Jackson Mthembu was born in June 5th,1958 in Witbank.  He grew up in Kromkrans, a reserve for Black people between Hendrina and Carolina in the then Transvaal, where he went with his grandmother Sarah Mthembu to work in the mealie fields, at age seven. His grandmother and uncles raised him. During the 1976 Soweto uprising, Mthembu was a student leader at Elukhanyisweni Secondary School in Witbank. On many occasions during school he was "chucked out for not being able to afford school fees, uniforms, books."

He went to the University of Fort Hare but was later expelled, and started working at Highveld Steel as a training officer from 1980 to 1984, and as production foreman from 1986-1988. He was a senior steward at the Met­al and Allied Workers Union from 1984 to 1986 and chair of the Witbank Educa­tion Crisis Committee from 1980 to 1986.During the dark years of the 1980s, the states of emergency saw him in and out of prison.
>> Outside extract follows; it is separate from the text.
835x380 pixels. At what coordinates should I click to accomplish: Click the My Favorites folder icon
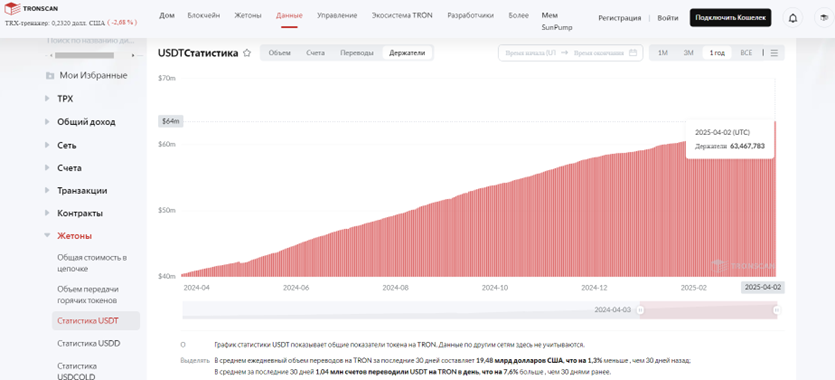pyautogui.click(x=50, y=76)
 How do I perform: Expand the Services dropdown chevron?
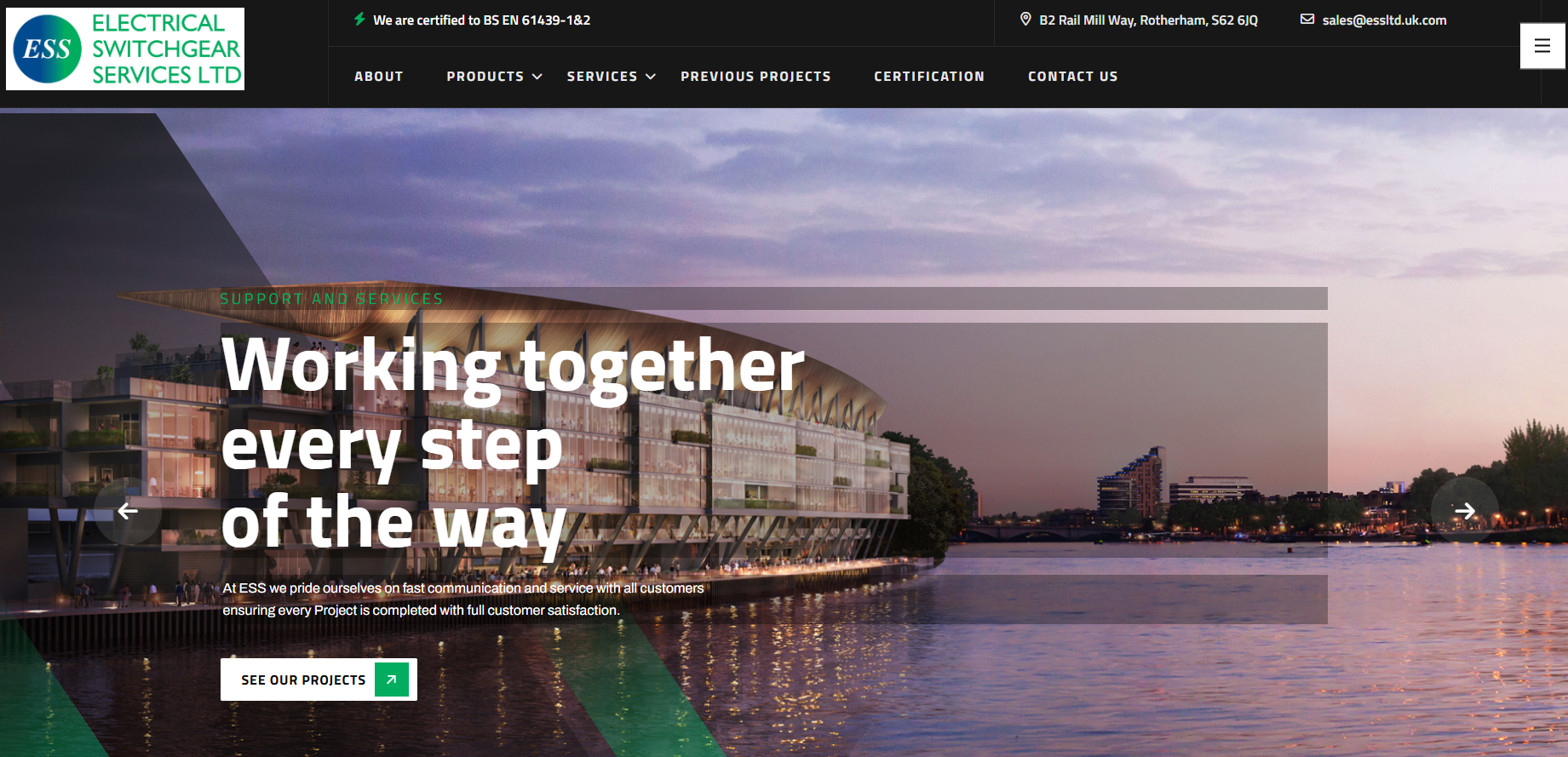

Mthembu was charged with trea­son and acquitted between 1986 and 1988.  He led the Swapo support group in 300 taxis to the first democratic elections in 1988 in Namibia.

From deputy regional secretary of the United Democratic Front from 1988 to 1990, he went on to become the media officer for the SA Council of Churches.He is a Roman Catholic and a Methodist. From 1990 to 1994 Mthembu was the ANC spokesman in the Eastern Transvaal (Mpumalanga) region and from 1995 to 1997 the ANC national spokesman.  Prior to his present appointment, as ANC national spokesman, he was speaker of the Mpumalanga Legislature from May 2006.

In addition Mthembu was MEC in Mpumalanga for public roads and transport from 1997 to 1999.  He chaired the portfolio committees on local government, educa­tion, sport, recreation and arts and culture, was ANC chief whip and was again MEC for roads and transport from May 2008 to May 2009. 

 Jackson Mthembu is the Minister in the Presidency of South Africa, and parliamentarian for the African National Congress (ANC). Previously, he served as the Chief Whip and as the national spokesperson for the ANC. He served as the MEC for Transport in Mpumalanga from 1997-1999, during which he was criticized for spending R2.3 million on ten BMWs. On 28 November 2017, Mthembu was criticized by some of the ANC colleagues that he intentionally "colluded" with the DA to schedule a debate on state capture in Parliament. Mthembu has been seen to have deliberately defied President Jacob Zuma and his own colleagues in the ANC caucus who had already called for a more inclusive process to investigate state capture.

He is currently married to Thembi Mthembu, and was previously married to the late Pinkie S. He has two daughters and four sons. His eldest daughter, with his late wife Pinkie, Khwezi Mthembu committed suicide at the tender age of 25 on the night of the 19th of March 2019.